Pola: La aventura de las izquierdas latino-americanas ha sido medíocre en el siglo XXI. Recuerdo la ilusión que nos provocaba Lula da Silva en Argentina alrededor de 2005 o 2007, la ilusión con la que se vivió el primer gobierno de Nestor Kirchner en esos años. Diez años después quedó claro que eran gobiernos que no supieron dejar un legado de crecimiento, cuyo poder colapsó apenas terminó el boom de los commodities. Tenían todo el viento a favor para hacer crecer a sus países pero prefirieron pasar de la acción al discurso, en lugar del discurso a la acción. Su legado es discursivo, ligado a la importância de redistribuir, cuando ellos no redistrbuyeron, o a la importância de la autodeterminación soberana, cuando volvieron a sus pueblos más vulnerables a la corrupción y comprometieron el futuro de generaciones.

REGISTROS DE DADOS ▸
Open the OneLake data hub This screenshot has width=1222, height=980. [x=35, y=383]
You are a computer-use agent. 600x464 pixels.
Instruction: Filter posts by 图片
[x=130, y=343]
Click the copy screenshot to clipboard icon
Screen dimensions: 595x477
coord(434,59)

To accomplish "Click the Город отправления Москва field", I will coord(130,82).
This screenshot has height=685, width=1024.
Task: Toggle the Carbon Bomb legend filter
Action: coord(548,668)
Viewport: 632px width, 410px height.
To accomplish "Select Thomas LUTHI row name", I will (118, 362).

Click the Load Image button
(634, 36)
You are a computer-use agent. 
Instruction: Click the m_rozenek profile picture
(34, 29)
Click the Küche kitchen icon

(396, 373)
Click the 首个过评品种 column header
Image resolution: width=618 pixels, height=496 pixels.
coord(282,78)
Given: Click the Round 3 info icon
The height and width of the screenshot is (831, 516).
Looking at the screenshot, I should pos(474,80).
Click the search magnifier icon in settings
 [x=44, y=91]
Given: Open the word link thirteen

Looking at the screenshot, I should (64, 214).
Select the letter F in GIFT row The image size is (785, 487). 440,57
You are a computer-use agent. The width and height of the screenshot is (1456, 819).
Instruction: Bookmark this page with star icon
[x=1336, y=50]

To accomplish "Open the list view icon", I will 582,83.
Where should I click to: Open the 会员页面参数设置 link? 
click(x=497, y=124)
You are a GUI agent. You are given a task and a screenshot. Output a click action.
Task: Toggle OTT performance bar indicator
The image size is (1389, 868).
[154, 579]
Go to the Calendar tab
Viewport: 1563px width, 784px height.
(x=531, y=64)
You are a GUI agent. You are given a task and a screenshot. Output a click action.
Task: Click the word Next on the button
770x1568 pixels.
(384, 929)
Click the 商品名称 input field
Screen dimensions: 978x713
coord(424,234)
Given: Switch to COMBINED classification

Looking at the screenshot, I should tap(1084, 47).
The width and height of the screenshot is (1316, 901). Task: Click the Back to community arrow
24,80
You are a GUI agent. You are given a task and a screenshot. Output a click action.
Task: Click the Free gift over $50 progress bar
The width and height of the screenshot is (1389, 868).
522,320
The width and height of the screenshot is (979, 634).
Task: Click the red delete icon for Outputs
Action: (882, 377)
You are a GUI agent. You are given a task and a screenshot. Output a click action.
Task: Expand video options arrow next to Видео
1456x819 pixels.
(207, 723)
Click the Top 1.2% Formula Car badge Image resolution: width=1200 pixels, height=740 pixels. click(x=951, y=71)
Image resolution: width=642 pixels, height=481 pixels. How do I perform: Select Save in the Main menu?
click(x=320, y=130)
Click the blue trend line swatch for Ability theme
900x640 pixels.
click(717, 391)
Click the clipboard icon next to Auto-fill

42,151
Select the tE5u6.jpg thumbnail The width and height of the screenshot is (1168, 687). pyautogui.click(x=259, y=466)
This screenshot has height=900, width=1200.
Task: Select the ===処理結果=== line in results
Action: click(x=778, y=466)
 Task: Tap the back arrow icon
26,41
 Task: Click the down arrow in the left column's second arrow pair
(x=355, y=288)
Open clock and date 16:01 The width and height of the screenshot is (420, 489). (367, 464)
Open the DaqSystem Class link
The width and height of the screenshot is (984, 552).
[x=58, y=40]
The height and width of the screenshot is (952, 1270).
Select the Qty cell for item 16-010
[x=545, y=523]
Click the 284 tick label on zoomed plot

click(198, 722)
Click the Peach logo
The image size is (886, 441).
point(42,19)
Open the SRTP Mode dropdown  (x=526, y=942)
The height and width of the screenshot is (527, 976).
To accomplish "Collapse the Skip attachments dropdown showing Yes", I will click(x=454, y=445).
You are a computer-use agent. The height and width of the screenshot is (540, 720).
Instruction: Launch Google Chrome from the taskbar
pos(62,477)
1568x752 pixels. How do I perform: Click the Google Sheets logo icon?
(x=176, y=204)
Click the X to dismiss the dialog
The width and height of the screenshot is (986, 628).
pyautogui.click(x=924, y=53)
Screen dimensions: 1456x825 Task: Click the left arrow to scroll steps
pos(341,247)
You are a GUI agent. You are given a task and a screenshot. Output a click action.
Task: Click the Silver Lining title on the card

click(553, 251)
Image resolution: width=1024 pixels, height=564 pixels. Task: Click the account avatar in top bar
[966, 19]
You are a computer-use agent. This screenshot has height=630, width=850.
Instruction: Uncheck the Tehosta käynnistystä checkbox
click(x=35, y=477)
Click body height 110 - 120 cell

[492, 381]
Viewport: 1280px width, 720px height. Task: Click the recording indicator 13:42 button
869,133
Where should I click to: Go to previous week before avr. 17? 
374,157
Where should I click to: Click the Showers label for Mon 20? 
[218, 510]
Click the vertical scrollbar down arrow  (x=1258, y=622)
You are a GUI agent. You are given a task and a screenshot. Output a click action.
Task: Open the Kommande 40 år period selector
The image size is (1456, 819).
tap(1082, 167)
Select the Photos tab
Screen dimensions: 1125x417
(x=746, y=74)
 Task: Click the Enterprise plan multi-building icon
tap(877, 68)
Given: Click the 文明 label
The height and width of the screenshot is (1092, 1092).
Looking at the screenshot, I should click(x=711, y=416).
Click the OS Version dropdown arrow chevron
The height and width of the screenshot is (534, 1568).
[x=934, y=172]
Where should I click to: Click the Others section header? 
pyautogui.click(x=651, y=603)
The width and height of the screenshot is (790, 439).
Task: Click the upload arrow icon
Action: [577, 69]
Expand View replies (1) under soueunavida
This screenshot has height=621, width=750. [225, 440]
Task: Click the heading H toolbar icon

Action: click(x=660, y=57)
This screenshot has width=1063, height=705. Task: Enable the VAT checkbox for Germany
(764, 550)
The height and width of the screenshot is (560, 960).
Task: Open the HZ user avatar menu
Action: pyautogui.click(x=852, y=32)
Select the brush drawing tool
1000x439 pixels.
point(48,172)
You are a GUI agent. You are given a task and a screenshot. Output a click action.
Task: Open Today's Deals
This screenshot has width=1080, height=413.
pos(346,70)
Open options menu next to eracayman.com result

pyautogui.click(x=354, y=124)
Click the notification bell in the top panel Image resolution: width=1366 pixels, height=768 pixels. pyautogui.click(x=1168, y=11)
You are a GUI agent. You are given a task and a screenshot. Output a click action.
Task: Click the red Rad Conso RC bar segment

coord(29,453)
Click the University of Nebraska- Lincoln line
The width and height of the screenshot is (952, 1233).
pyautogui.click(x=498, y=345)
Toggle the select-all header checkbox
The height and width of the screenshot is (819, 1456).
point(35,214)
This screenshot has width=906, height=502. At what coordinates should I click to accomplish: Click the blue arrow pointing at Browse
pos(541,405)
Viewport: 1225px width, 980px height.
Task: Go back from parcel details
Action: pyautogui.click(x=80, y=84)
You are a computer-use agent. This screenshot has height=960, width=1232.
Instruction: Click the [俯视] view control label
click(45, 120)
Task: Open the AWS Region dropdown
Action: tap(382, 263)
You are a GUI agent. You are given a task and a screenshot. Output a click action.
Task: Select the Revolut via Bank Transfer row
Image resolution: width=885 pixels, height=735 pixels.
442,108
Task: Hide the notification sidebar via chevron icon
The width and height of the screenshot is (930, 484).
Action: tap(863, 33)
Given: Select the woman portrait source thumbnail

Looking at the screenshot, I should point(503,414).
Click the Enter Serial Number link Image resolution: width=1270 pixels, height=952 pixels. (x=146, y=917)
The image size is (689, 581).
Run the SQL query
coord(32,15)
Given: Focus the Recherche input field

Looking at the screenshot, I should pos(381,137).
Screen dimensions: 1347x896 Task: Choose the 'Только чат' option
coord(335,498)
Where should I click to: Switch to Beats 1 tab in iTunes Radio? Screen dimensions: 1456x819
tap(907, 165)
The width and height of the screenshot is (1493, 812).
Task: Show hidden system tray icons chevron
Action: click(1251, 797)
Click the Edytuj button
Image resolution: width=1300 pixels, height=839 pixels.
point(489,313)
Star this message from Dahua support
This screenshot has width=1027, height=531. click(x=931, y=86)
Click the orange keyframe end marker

O QUE SE PEDE ▸ Transcreva sem mudar nada o trecho sobre as esquerdas latino-americanas, começando em "Pola: La aventura" e terminando em "futuro de generaciones.". Os registros não têm papel nenhum aqui.

EXERCÍCIO RESOLVIDO ▸
Pola: La aventura de las izquierdas latino-americanas ha sido medíocre en el siglo XXI. Recuerdo la ilusión que nos provocaba Lula da Silva en Argentina alrededor de 2005 o 2007, la ilusión con la que se vivió el primer gobierno de Nestor Kirchner en esos años. Diez años después quedó claro que eran gobiernos que no supieron dejar un legado de crecimiento, cuyo poder colapsó apenas terminó el boom de los commodities. Tenían todo el viento a favor para hacer crecer a sus países pero prefirieron pasar de la acción al discurso, en lugar del discurso a la acción. Su legado es discursivo, ligado a la importância de redistribuir, cuando ellos no redistrbuyeron, o a la importância de la autodeterminación soberana, cuando volvieron a sus pueblos más vulnerables a la corrupción y comprometieron el futuro de generaciones.